The Future of Computer Vision Technology


Computer vision technology is one of the fastest-growing markets in the tech world. Experts estimate the market will reach $49 billion by the end of 2022. This technology is used today mainly for facial recognition, for things like unlocking smartphones to go online and look at the latest Super Bowl lines, or the funny face filters that can be seen in your favorite social media software. 

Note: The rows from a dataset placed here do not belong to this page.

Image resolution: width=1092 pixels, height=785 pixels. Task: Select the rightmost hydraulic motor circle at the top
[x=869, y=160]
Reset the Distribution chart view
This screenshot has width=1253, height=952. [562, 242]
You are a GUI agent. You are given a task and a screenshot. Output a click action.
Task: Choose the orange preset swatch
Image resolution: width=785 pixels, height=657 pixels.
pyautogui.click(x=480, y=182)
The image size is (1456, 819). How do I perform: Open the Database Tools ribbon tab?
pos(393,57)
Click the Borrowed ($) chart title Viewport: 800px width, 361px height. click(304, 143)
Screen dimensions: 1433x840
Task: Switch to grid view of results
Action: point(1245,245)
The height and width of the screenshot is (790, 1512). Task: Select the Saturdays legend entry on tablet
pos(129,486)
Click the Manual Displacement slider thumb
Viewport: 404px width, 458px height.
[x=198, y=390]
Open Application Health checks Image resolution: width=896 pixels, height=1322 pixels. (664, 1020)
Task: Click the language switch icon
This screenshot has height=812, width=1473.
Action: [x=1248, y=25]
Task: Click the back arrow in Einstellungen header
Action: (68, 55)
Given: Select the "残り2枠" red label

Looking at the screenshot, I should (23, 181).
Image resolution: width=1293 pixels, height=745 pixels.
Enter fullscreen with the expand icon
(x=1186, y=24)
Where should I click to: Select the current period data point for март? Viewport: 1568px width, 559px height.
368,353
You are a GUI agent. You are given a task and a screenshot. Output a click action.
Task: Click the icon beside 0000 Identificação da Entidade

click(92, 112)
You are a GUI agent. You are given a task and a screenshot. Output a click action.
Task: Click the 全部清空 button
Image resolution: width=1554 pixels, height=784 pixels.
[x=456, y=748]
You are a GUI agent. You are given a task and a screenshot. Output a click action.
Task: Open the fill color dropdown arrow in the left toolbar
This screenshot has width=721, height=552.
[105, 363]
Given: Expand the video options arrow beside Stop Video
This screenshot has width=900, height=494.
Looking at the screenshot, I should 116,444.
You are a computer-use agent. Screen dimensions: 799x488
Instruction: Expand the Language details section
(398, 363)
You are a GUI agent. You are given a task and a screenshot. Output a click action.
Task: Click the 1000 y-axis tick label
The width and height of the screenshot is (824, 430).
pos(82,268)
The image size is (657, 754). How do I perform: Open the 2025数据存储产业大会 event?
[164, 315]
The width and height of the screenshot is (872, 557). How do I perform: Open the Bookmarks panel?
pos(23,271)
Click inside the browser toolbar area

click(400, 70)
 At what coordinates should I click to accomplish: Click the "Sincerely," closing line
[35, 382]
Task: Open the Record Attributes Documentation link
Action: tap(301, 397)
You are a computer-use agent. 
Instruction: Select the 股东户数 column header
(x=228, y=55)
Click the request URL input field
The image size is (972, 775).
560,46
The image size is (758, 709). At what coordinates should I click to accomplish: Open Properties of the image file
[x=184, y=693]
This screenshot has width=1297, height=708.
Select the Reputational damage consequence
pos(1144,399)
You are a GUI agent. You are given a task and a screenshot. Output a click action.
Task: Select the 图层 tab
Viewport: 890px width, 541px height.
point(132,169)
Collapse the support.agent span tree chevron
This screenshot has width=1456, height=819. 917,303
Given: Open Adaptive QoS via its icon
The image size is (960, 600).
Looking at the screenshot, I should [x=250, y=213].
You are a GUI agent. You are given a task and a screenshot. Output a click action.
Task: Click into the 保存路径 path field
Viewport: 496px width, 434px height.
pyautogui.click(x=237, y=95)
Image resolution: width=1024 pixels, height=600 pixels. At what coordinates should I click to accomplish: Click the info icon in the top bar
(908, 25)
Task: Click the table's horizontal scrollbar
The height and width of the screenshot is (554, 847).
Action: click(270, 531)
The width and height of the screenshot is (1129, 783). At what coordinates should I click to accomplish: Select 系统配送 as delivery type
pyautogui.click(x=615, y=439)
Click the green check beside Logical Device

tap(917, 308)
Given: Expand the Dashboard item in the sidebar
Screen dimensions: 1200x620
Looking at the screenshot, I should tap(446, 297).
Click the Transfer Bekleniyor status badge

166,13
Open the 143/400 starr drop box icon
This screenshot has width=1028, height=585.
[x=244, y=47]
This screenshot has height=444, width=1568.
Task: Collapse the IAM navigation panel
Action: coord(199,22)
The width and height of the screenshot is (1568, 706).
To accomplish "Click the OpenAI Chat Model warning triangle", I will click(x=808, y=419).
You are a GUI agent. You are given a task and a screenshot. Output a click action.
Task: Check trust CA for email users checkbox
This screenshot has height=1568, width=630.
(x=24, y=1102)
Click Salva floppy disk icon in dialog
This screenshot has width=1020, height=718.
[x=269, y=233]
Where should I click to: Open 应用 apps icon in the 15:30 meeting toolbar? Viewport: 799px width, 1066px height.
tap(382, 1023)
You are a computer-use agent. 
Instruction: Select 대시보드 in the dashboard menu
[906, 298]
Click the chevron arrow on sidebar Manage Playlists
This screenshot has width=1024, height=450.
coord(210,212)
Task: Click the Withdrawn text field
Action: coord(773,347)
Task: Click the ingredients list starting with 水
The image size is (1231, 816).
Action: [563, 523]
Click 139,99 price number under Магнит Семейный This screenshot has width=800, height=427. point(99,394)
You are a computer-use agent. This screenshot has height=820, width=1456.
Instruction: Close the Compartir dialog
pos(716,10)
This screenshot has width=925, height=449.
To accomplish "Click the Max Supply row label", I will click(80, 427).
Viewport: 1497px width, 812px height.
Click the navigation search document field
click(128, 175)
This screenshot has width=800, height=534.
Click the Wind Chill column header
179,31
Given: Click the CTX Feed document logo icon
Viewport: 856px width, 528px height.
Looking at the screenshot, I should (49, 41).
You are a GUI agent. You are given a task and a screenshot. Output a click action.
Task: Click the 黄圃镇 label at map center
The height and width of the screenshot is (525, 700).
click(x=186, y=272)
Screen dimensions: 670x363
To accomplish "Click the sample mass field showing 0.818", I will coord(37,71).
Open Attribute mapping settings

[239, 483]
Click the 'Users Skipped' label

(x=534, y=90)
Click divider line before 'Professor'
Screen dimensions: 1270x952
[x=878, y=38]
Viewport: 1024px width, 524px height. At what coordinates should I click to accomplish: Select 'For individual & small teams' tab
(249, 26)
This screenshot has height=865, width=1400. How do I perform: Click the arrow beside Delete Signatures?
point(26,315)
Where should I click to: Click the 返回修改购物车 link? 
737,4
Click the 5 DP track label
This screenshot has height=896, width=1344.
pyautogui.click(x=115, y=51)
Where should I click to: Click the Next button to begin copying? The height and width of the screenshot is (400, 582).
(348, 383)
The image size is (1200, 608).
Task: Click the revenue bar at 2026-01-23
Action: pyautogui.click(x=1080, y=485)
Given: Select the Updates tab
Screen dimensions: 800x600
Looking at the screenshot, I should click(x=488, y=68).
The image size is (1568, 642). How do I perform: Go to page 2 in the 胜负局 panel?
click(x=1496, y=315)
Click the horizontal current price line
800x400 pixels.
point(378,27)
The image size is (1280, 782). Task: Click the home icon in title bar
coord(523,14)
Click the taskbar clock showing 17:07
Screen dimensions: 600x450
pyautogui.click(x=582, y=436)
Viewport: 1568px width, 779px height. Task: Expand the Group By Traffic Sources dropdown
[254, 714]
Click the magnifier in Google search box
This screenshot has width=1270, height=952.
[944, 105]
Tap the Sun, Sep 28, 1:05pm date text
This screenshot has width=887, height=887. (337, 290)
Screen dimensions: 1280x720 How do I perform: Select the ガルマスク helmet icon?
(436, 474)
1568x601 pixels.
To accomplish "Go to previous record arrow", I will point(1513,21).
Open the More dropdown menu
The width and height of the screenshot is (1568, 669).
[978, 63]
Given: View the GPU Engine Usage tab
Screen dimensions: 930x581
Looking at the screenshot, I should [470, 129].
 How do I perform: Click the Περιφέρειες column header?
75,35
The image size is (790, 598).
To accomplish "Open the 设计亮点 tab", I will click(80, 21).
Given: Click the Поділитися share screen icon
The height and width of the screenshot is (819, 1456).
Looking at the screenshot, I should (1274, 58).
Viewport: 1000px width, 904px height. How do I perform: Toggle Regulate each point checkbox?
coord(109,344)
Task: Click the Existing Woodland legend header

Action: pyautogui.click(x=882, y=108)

During the pandemic of 2020, businesses have made rapid advances, with technology now available that was set to happen in the next several years. This trend isn’t slowing down anytime soon, with even more changes expected to occur in this sector in the near future. The applications of AI-powered computer vision are endless and will play a significant role in real-time analysis and insights within the business world. 

What is Computer Vision?

AI-enabled computer vision is the technology that lets computers see and comprehend their surroundings and make intelligent decisions based on these understandings. Professionals in this field must also find ways to teach computers to recognize videos and images, which is done through machine learning or coding. It augments and automates human sights in computers which helps businesses do things like improving security, automate surveillance, and execute efficiency in operations. 

Different types of computer vision depend on what is trying to be identified, with the computer looking at text, images, or faces. The ability to comprehend text is called OCR, or optical character recognition, which may be used for either typed or handwritten documents. 

Object detection can be used in robots and is used in many manufacturing processes that detect objects and recognize them. It can be a system as simple as a sensor that recognizes if an item has passed through. It’s also used in developing systems for robots required to identify and handle objects. 

One of the most important systems in self-driving cars uses image recognition technology that can figure out what images are and decide what to do depending on what the situation calls for. For example, a car’s system must decide what to do if it recognizes a pedestrian by analyzing whether or not it’s a threat to the moving vehicle. 

What’s the future?

There are an endless number of applications for computer vision technology. As a result, demand will increase for systems that are more user-friendly than the complicated training tools that are used today. It’s similar to how the internet altered the workforce with the use of PCs. This involves users implementing low-code tools and simpler interfaces that let developers create processes and automate them with little or no prior training. 

In the future, computer vision will be everywhere, with innovations in smartphones, PCs, laptops, and vehicles set to be unveiled. The newest computer vision software is optimized for scenarios that use low data in situations where hardware space is limited. This means a lot of the processing can be done with all the useless content filtered out. 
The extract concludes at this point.